==== Extracted entries ====
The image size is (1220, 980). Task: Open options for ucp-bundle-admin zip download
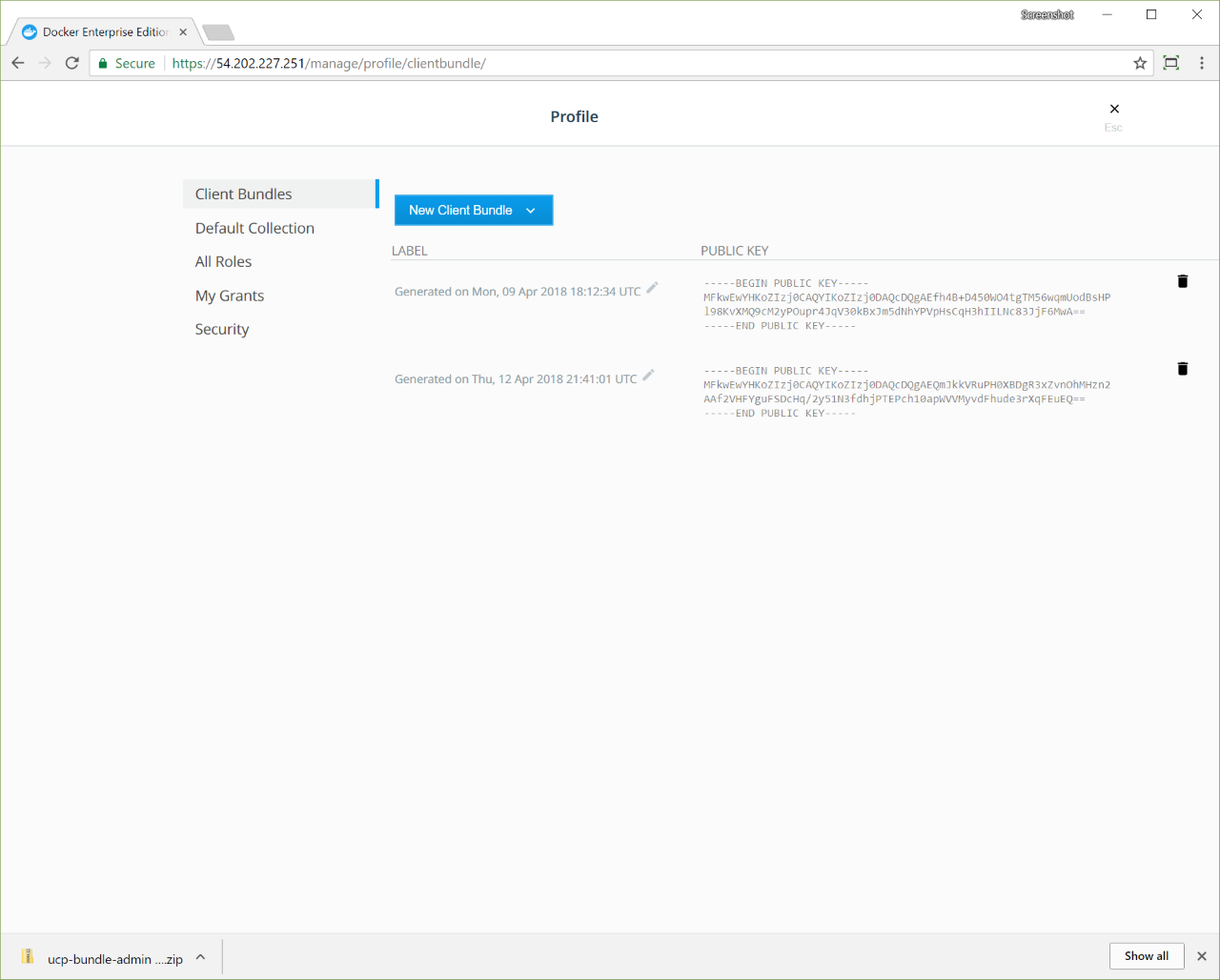point(200,957)
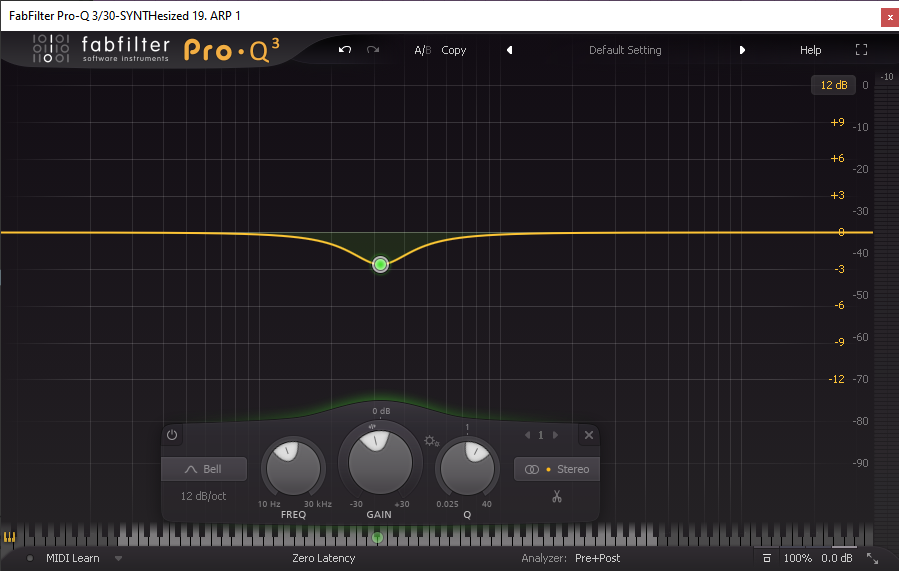Click the Zero Latency processing mode

[323, 558]
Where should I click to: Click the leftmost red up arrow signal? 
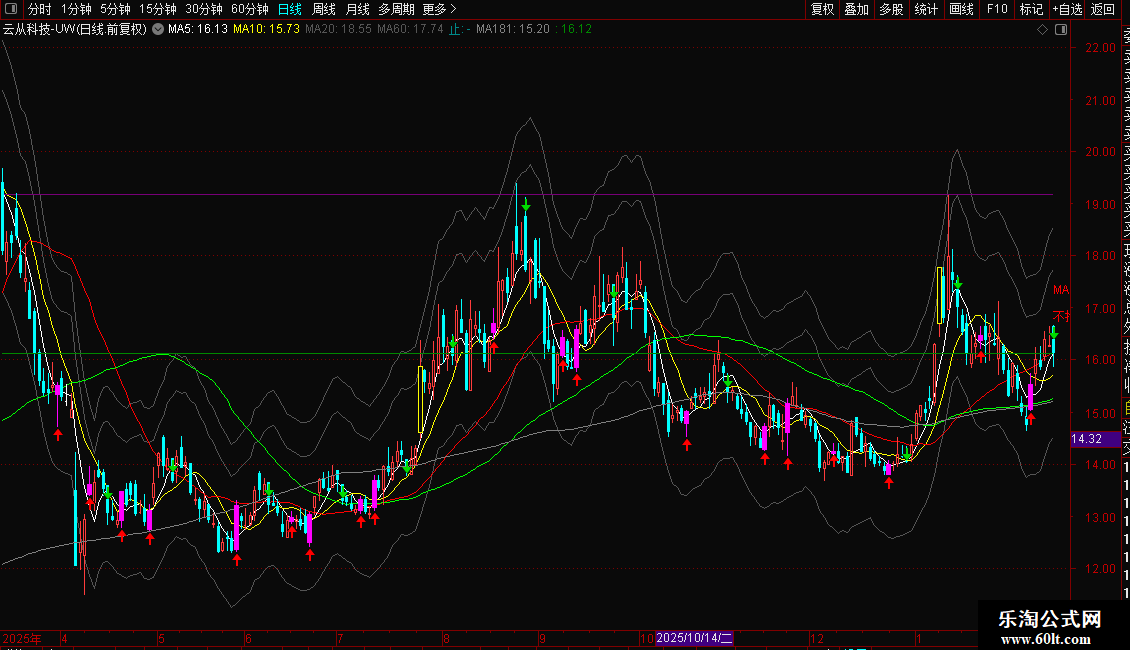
====
Your instructions
Word for word, repeat all of the entries above, leaving out the pictures.

Output for this exercise
The image size is (1220, 980). Task: Open options for ucp-bundle-admin zip download
point(200,957)
Click the Zero Latency processing mode

[323, 558]
Where should I click to: Click the leftmost red up arrow signal? 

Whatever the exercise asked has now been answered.